PASSAGE TO READ:
Published by Allison & Busby,
21 May 2026.
ISBN: 978-0-7490-3343-9 (HB)
Wedding bells will be chiming in the near future for DCI Kelso Strang, head of Scotland's Rural Crime Squad, and his lawyer fiancée Catriona Fleming. Cat is a familiar figure from Aline Templeton's earlier series, as is her mother Marjory, a retired DI, and they're busy arranging flowers, seating plans and meetings with the vicar. Kelso is keen to be married but less enthused by all the wedding-related fuss, so when a body turns up in a remote Highland village, he's guiltily relieved.
The body belongs to Brodie Campbell, the local gamekeeper, who was useful to the local police. But Brodie was so unpopular with most of the village that everyone's a potential suspect, and Kelso finds just about everyone reluctant to talk in case they incriminate someone else.
DS Livvy Murray has been detailed to help Kelso with the investigation. The shortcomings of the Airbnb they're staying in make her keen to shift the blame for the murder on to outsiders from Glasgow's gang culture so that she and Kelso can go home, especially after the arrival of a capable graduate entry DC whom Kelso has worked with before. In the past Livvy wasn't above going rogue in pursuit of her own theories, but she has calmed down a lot. All the same, her tendency to use her initiative pays off, with a discovery that comes close to cracking the case.

REQUEST A: Rewrite the stretch of the records from the line containing "Click the Notes-Daten" through the end of the records, replacing "headline" with "banner" and leaving everything else unchanged.

EXTRACTED INFORMATION:
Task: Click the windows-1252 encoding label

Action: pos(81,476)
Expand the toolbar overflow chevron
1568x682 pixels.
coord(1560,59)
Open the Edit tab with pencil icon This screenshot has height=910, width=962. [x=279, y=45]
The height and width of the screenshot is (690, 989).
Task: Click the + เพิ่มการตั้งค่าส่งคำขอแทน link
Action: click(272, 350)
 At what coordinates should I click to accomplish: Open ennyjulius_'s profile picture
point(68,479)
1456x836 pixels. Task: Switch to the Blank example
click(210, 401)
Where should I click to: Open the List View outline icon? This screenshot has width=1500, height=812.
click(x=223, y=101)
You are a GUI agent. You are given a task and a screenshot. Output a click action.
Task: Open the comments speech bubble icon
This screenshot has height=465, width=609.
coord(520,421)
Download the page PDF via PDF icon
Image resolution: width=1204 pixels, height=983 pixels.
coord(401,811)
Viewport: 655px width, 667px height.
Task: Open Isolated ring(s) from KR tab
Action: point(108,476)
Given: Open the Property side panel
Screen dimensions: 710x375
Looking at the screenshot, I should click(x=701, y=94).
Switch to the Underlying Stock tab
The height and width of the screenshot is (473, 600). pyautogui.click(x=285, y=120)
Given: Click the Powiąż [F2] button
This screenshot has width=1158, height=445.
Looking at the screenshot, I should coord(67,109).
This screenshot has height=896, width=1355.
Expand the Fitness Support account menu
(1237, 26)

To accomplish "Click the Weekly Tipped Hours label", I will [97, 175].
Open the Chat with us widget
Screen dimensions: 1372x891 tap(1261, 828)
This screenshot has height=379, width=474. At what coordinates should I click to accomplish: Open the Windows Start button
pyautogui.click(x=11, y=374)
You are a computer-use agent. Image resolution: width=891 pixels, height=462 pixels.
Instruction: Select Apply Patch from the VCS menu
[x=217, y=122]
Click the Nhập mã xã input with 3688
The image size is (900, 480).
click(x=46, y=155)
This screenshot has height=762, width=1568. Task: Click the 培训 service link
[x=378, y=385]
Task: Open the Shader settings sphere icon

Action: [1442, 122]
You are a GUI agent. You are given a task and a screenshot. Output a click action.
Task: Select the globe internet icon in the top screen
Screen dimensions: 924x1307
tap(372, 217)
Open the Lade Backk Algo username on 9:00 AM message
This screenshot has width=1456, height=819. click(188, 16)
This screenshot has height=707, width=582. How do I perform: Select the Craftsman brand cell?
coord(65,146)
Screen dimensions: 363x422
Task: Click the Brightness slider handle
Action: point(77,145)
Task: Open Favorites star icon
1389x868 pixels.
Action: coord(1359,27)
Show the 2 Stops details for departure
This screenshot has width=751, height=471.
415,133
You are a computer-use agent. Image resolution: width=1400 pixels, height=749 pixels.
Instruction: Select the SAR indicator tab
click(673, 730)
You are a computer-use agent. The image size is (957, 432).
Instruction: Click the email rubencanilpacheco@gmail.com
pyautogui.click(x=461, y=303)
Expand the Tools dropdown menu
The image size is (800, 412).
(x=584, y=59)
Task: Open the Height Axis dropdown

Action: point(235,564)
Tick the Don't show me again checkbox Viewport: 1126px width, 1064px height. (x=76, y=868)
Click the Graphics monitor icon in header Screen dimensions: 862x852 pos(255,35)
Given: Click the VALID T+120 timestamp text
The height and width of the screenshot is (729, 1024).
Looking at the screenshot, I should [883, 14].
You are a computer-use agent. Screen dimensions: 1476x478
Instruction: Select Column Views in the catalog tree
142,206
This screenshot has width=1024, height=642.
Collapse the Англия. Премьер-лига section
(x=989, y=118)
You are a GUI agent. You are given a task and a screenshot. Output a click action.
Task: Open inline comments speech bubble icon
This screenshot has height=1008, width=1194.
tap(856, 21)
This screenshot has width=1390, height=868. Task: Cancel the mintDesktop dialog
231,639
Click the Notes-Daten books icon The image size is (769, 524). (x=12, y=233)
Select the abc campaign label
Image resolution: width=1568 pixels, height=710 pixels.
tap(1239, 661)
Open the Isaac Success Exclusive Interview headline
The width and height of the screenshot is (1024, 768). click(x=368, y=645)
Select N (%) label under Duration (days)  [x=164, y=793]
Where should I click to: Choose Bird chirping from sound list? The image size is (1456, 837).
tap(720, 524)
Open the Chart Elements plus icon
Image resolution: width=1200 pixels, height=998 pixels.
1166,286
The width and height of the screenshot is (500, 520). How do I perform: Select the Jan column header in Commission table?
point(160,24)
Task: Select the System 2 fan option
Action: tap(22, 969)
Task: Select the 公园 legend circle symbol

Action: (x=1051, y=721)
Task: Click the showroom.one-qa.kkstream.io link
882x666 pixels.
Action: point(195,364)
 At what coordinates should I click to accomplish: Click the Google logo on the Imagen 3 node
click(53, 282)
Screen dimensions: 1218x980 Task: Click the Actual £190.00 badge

REQUEST B: Continue the review of the Kelso Strang novel from where it stops.

RIGHT ANSWER A:
Click the Notes-Daten books icon The image size is (769, 524). (x=12, y=233)
Select the abc campaign label
Image resolution: width=1568 pixels, height=710 pixels.
tap(1239, 661)
Open the Isaac Success Exclusive Interview banner
The width and height of the screenshot is (1024, 768). click(x=368, y=645)
Select N (%) label under Duration (days)  [x=164, y=793]
Where should I click to: Choose Bird chirping from sound list? The image size is (1456, 837).
tap(720, 524)
Open the Chart Elements plus icon
Image resolution: width=1200 pixels, height=998 pixels.
1166,286
The width and height of the screenshot is (500, 520). How do I perform: Select the Jan column header in Commission table?
point(160,24)
Task: Select the System 2 fan option
Action: tap(22, 969)
Task: Select the 公园 legend circle symbol

Action: (x=1051, y=721)
Task: Click the showroom.one-qa.kkstream.io link
882x666 pixels.
Action: point(195,364)
 At what coordinates should I click to accomplish: Click the Google logo on the Imagen 3 node
click(53, 282)
Screen dimensions: 1218x980 Task: Click the Actual £190.00 badge

RIGHT ANSWER B:
Aline Templeton certainly knows how to put together a storyline that's almost as twisty as the mountain passes. As well as the murder, there's a drug problem, common in small communities where both work and leisure activities are thin on the ground for young people; and a parallel investigation is looking at hijackings of deliveries from local fish processors. But as always in Templeton's books, the characters and the locations are at least as important as the plot. The story unfolds against a spectacular Highlands backdrop of mountains, lochs and precipitous roads; the weather is as dramatic as the landscape and causes more than one problem for the SRCS team.
Kelso, Livvy and Cat are familiar figures, and following their development is one of the great pleasures of the series. Kelso's boss DCS Jane Borthwick, the redoubtable JB, makes an occasional appearance and has work problems of her own; and workshy DI Mackenzie from the local force is no help at all.
In the village, the women are nursing secrets. Mairead runs the local café despite fragile health, and has plenty to hide, especially from her feckless artist husband. Zoe Cooper, waitress at the café, girlfriend of local bad boy Jago Innes and woman of mystery, comes and goes as she pleases. And then there's Anna Bruce, who recently moved to the village and has created a thriving catering business; no one seems to know anything about her.
Eventually
secrets are revealed, Brodie Campbell's killer is unmasked, and Kelso and Livvy
can go home – he to prepare for his wedding, she to await their next case. As,
no doubt, will Aline Templeton's many readers with eager anticipation, me among
them; Kelso Strang is rapidly becoming one of Scotland's most engaging
detectives.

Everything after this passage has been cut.